Text-to-Image Prompting

Craft effective prompts for AI image generators like DALL-E, Midjourney, and Stable Diffusion.

8 min read
3 quiz questions

Text-to-image prompting is fundamentally different from text-to-text prompting. Instead of giving instructions, you're providing a description that the model translates into visual content. The more precisely you describe the image — including style, composition, lighting, and mood — the closer the output matches your vision.

Effective image prompts generally follow this structure: Subject + Action/Pose + Environment + Style + Technical Details. Each element adds specificity that reduces randomness in the output.

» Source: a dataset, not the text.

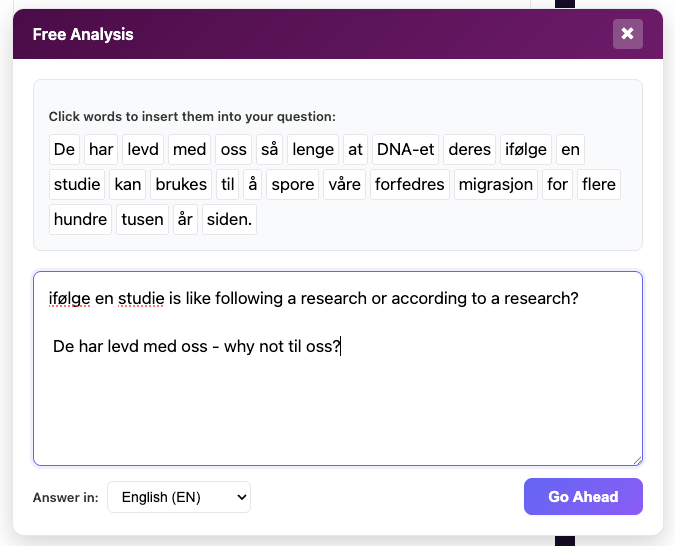This screenshot has height=546, width=675.
Task: Insert the word "levd" into question
Action: (141, 150)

Weak prompt: "A cat" → Random cat image, any style, any setting Strong prompt: "A tabby cat sitting on a windowsill at sunset, looking outside at falling autumn leaves. Warm golden hour lighting. Shot from slightly below. Photorealistic style, shallow depth of field, 85mm lens look." → Specific, vivid, reproducible result

  1. Subject: What is in the image? Be specific about appearance, pose, expression, clothing.
  2. Environment/setting: Where is it? Indoor, outdoor, time of day, weather, background details.
  3. Style: Photorealistic, illustration, watercolor, oil painting, digital art, anime, 3D render, etc.
  4. Lighting: Golden hour, dramatic shadows, soft diffused, neon, backlit, studio lighting.
  5. Composition: Close-up, wide shot, aerial view, rule of thirds, symmetrical, Dutch angle.
  6. Mood/atmosphere: Peaceful, dramatic, mysterious, energetic, melancholic.
  7. Technical: Camera lens (35mm, 85mm), film stock, resolution, aspect ratio.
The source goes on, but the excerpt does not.